En coche

En coche

Por: Ciro Bianchi.

Los primeros taxistas o boteros aparecieron en La Habana en 1836 y las guaguas circularon a partir de 1840. Años antes, a comienzos del siglo XIX se introdujeron los quitrines, pero su uso no se generalizó hasta 1820. Para entonces los coches, pese a conocerse aquí desde el siglo XVIII, eran pocos y en 1840 solo existían el del Capitán General y el que los sacerdotes de la Catedral utilizaban para visitar a los enfermos.

Las calles, estrechas y mal niveladas, eran un desastre y se hacía molesto andar por ellas. En su empedrado se utilizaban piedras de todos los tamaños y la tierra que las acuñaba era arrastrada por las primeras lluvias. No existían carreteras, sino caminos reales y vecinales, a menudo intransitables, y todavía en 1858 La Habana tenía solo cuatro calzadas que merecían tal nombre, aunque dos décadas antes el gobernador Miguel Tacón había acometido la pavimentación de las calles, así como su rotulación y la numeración de los inmuebles.

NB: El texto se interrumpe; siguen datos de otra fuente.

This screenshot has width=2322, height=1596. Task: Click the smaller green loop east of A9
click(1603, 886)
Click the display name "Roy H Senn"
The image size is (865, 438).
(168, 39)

Con tales condiciones, el quitrín fue convirtiéndose en el carruaje insustituible, tanto en la ciudad como en los campos. Sus ruedas enormes le permitían un impulso mayor e impedían que se volcara y las largas, fuertes y flexibles barras de majagua aumentaban la seguridad del vehículo. La caja, montada sobre sopandas de cuero, propiciaba, con su movimiento lateral, un viaje suave y cómodo, y el fuelle mitigaba en algo el sol y el calor. Sus estribos eran de resorte o de cuero y no oponían resistencia a los árboles y piedras del camino. Un quitrín podía ser tirado por un solo caballo, pero a veces se utilizaban dos y hasta tres. El que iba dentro de las barras debía ser de trote y los otros, de paso. De esos dos últimos, el de la izquierda ayudaba al tiro y era «la pluma». Sobre el de la derecha, «de monta», iba el calesero. Pero solo en el campo se empleaban las tres bestias porque en las ciudades bastaba con dos y a menudo con un solo cuadrúpedo.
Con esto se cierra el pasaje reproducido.